If I could talk with my past self, I would tell her not to be afraid because we are each other's best company: we like the same movies, we find the same stupid jokes funny, we like the same music, we want to see the same places around the world, we like the same type of food, we share the same faith and, best of all, we enjoy the same freedom of mind, body, and spirit. This would have saved me from unnecessary situations when I was younger.
For example, I would have avoided the embarrassment of ending up in the middle of the dance floor with a guy to dance pagoda (a musical style I don't particularly enjoy), proving what a fraud I am as a Brazilian woman for not sharing the same abilities for samba as most of my compatriots. After the first spin - where my feet ended up there where my head should be - when I returned to the Homo sapiens position, I said to my partner “I told you I didn’t know how to dance and this is how you treat me?”

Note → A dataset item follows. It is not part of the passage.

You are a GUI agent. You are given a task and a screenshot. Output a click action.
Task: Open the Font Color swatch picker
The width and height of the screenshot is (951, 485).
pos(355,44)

I turned my back and returned to my favorite place that night (the strategically placed stool in front of the bar) thinking, “I don’t need this.”
I really didn’t need it, but I insisted on going with my friends who knew how to samba to this kind of party because they were my only friends. I loved them and wanted to please them. Back then, my biggest flaw was always worrying more about pleasing others than myself. I always put other people’s needs first. All of this out of fear of being alone.

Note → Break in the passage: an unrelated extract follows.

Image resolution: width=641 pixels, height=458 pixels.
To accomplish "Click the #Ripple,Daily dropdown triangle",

I don’t know when in my life this fear took over, but it wasn’t always like this. When I was a kid, I would spend hours playing alone, and I even preferred it that way because I could play with whatever I wanted, whenever I wanted and however I wanted, without anyone interfering in the story I was making up for my dolls or myself. I had no problem being my only company.

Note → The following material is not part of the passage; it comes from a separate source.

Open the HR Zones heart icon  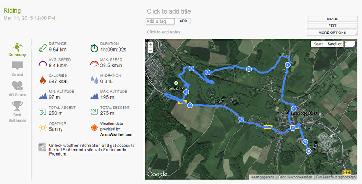pos(17,86)
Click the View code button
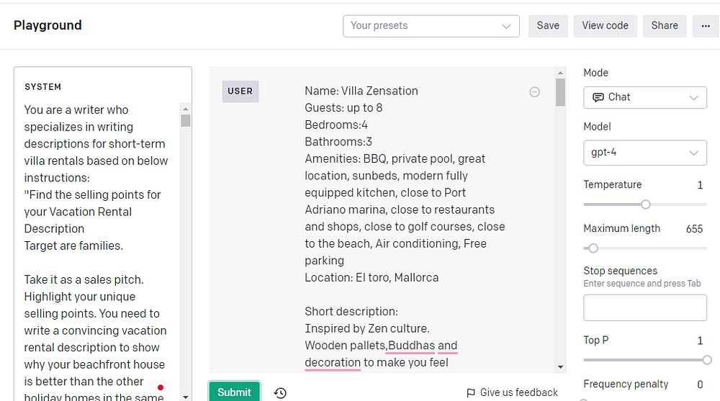This screenshot has height=401, width=720. point(605,26)
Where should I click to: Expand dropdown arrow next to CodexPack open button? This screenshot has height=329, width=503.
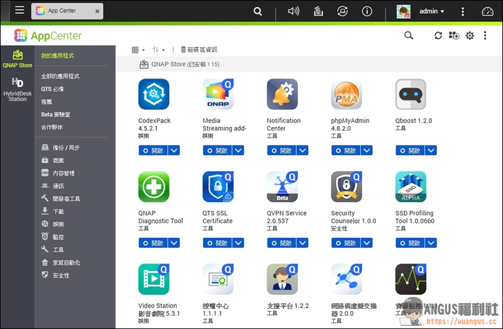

I think this fear began when I suffered my first romantic rejection. You know?! My first teenage love. I was crazy about this guy for about three years, he knew it and didn't care. He was a “fish or cut bait” kind of guy, I think. It was a complicated start in my emotional life.
The whole point is that while I was putting myself in the position of a victim, of a poor thing, I always believed that I had some problem and that was why I would end up alone. Perhaps this triggered a panic of loneliness within me, making me act submissively concerning external events. The fear of being alone made me abandon the person I really was. I wanted to please, to be loved, and to be part of something, of some group, and for years I was a social chameleon, transforming myself into everything to everyone. This influenced my choices, my habits, my hobbies, the way I dressed, how I behaved, and how I spoke. All to impress the people around me and be accepted by them, be one of them.
I went with the flow because I believed this was how it had to be and that I had no other option. I felt depressed for years because my mind was conflicted with my heart - which always knew that the truth was different... That it was possible to follow my own path by pleasing the person who mattered the most to me: myself.